Even though making extra money may be your main priority, set aside time for yourself, at least once a day. Go for a walk. Take a 30 minute break from worry and read a book. Make sure to get enough restful sleep every night, because if you’re worn out and tired, you aren’t good for anything. Focus on exercising at least 3-4 times a week and don’t scrimp on healthy fruits and vegetables in your diet. No financial difficulties are worth sacrificing your health.
Work With a Financial Planner
Financial planning is a great way to get a professional objective opinion on how to handle your finances. Make an appointment with a budget counselor – it will be well worth the money. In some cases, they may base their fee on your income or offer a free consultation to get started. They will tell you how to approach your current financial difficulties in the smartest way possible, so you are maximizing your available funds and reducing the amount of catch up work you have to do to make ends meet.
Financial planners can also help you with investing and saving for retirement. These may not be on your list of priorities right now, but don’t put them off for too long simply because you’re facing financial difficulties. You need to always think about the future, otherwise you WILL have financial difficulties throughout your life and into retirement, something nobody wants for their golden years.

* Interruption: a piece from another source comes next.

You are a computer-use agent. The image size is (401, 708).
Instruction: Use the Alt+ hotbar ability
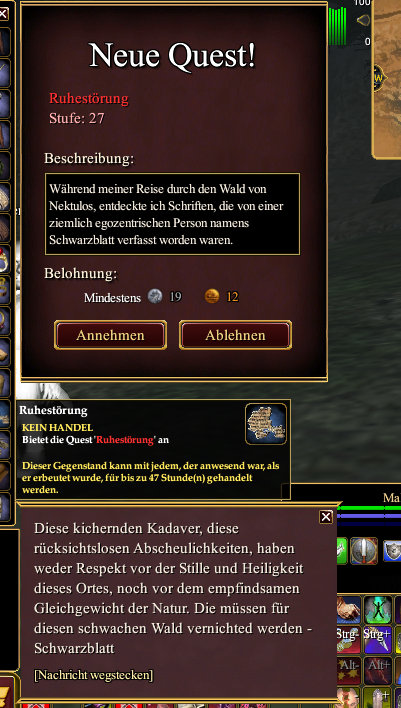[378, 671]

If there is one fact that is certain, it is that we all will encounter financial difficulties at one time or another.
Whether you are in the midst of one right now or not, these suggestions can help you prepare your approach next time you face a seemingly impossible financial situation. Struggling to get your head above water is perfectly understandable, but going into panic mode might only have a detrimental effect. Instead, take these five steps into consideration and plan your attack on the financial difficulties with confidence. You have the power to change your life and overcome obstacles in your way and no matter what you face, with willpower and hard work, you can turn your budget around.